The marinas in Cleveland are fine. Outside of them are all shove ice. Guys were breaking ice at the EW boat ramp to hunt ducks until Saturday evening. There was just too much shove ice being pushed around in the cut. The freighters have been in and out almost every day over the weekend. The channel between the east end of the airport to Bratenhal was open until yesterday. So the ice would be thin. I have seen guys Ice fish near EW boat ramp, inside E55th marina ad 72nd ramp. I had heard stories of years past of guys catching steelhead at EW. I have never seen anyone do good in the past 4 years.


----------



## AC_ESS (Nov 15, 2008)

25asnyder said:


> Come on Islands freeze it up


 They have been. Ice town have been up for a week or so. I talked to a guy who said they cut through 9" of ice out at Catawba. they were playing ice hockey and ice fishing near Put in Bay since before christmas.


----------



## mr max (Apr 17, 2008)

FISHAHOLIC85 said:


> DON'T DO IT. There is a reason why NO ONE ice fishes out of CLE. IT'S NOT SAFE CONDITIONS. Period. You want to fish Erie, got to the western basin. No ice is safe ice but Erie is another beast. There are under water currents, sheet ice stacked with layers of water in between, wind can literally take your ice sheet and send you floating away... the list goes on and on. You want to fish it, the best conditions are far west and far east. Too much at stake. If it were as good as the western basin, people would be out there. DON'T TRY YOUR LUCK. You will not win. If you don't want to drive, fish the marinas for panfish and the occasional steelhead. As stated above, don't be a statistic. Don't mean to preach but I'm tired of people baggin on ice guys because every year we lose people to falling in because they don't use safety precautions. If you just want to get on the ice and catch fish, there are a lot of safer options. Let me know and I'll give you a handful within 30min of Cleveland. Be safe and please don't walk out from Cleveland area.


----------



## mr max (Apr 17, 2008)

FISHAHOLIC85 said:


> DON'T DO IT. There is a reason why NO ONE ice fishes out of CLE. IT'S NOT SAFE CONDITIONS. Period. You want to fish Erie, got to the western basin. No ice is safe ice but Erie is another beast.
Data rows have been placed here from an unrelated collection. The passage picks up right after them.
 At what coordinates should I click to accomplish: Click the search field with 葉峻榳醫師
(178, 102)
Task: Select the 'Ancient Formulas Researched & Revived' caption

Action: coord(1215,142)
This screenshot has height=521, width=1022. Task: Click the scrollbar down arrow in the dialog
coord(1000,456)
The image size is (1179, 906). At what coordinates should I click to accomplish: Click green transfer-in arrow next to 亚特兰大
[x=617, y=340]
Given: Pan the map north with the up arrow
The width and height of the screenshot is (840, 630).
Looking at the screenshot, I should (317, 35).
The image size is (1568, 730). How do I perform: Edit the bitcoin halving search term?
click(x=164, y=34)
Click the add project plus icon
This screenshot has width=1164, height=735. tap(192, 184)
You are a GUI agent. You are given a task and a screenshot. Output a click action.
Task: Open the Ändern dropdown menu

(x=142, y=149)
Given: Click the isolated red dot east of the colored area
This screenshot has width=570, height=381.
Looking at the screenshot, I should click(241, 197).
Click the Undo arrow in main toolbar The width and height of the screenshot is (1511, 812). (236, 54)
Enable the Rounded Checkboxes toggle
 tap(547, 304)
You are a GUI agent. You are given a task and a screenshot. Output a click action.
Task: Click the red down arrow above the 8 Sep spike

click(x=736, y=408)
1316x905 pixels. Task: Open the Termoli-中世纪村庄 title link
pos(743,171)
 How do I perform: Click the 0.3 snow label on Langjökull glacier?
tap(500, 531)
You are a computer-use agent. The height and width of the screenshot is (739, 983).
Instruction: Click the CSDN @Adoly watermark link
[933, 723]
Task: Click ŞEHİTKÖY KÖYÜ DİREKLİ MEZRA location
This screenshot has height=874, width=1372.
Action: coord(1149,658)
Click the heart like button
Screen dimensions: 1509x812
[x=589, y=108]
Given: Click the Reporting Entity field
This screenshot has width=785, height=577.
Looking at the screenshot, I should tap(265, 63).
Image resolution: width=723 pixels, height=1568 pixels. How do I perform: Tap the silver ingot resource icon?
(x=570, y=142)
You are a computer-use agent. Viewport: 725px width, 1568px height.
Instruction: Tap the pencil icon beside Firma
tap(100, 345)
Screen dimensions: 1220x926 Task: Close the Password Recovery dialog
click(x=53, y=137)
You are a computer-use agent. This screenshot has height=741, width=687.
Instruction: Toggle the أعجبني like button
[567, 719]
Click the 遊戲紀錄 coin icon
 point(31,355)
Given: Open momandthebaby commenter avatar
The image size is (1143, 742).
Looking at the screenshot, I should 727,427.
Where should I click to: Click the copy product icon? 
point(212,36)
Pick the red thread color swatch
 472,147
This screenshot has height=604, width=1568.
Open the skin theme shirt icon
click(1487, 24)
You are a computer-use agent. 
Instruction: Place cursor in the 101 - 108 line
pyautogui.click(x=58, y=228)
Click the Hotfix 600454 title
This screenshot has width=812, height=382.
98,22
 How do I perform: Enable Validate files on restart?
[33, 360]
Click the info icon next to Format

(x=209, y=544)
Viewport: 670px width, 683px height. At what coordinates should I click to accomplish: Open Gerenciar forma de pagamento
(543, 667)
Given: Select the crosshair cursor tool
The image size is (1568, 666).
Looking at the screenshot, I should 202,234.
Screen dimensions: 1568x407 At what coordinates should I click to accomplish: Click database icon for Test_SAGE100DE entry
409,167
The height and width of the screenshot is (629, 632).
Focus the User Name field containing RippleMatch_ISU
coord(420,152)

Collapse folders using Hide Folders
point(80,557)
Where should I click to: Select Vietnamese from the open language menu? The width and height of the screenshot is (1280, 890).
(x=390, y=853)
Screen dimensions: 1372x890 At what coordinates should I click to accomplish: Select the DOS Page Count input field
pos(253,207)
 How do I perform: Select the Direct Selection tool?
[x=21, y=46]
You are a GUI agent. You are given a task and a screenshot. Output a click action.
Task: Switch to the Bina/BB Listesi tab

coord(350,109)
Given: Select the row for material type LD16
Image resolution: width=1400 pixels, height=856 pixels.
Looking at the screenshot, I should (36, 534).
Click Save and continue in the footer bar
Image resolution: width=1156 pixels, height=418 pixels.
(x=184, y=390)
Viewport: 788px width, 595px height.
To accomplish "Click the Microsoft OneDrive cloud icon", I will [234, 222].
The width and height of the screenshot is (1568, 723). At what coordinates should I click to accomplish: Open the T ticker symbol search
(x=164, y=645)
There are under water currents, sheet ice stacked with layers of water in between, wind can literally take your ice sheet and send you floating away... the list goes on and on. You want to fish it, the best conditions are far west and far east. Too much at stake. If it were as good as the western basin, people would be out there. DON'T TRY YOUR LUCK. You will not win. If you don't want to drive, fish the marinas for panfish and the occasional steelhead. As stated above, don't be a statistic. Don't mean to preach but I'm tired of people baggin on ice guys because every year we lose people to falling in because they don't use safety precautions. If you just want to get on the ice and catch fish, there are a lot of safer options. Let me know and I'll give you a handful within 30min of Cleveland. Be safe and please don't walk out from Cleveland area.


Hi Dan I have been going down to the exact area since it was a nike site,not a Air Jordan shoe site but a ground to air missile site.I have never seen anyone ice fish there.I know of a neighborhood kid going through the ice there lucky for him a buddy got him to a ladder rung & out.When Erie is in your backyard you learn rules.Rule#1 in that area STAY OFF THE ICE


----------



## Russ90210 (Jan 4, 2018)

Been thinking of going between of RR and Lakewood park. Not much current shallow 15- 20 ftw and protected by the cliffs. Also some nice humps in tight.


----------



## fishfarmer (Dec 24, 2008)

Seen 2 shanties inside breakwall east of lighthouse at 72nd this afternoon, lots of open water outside wall


----------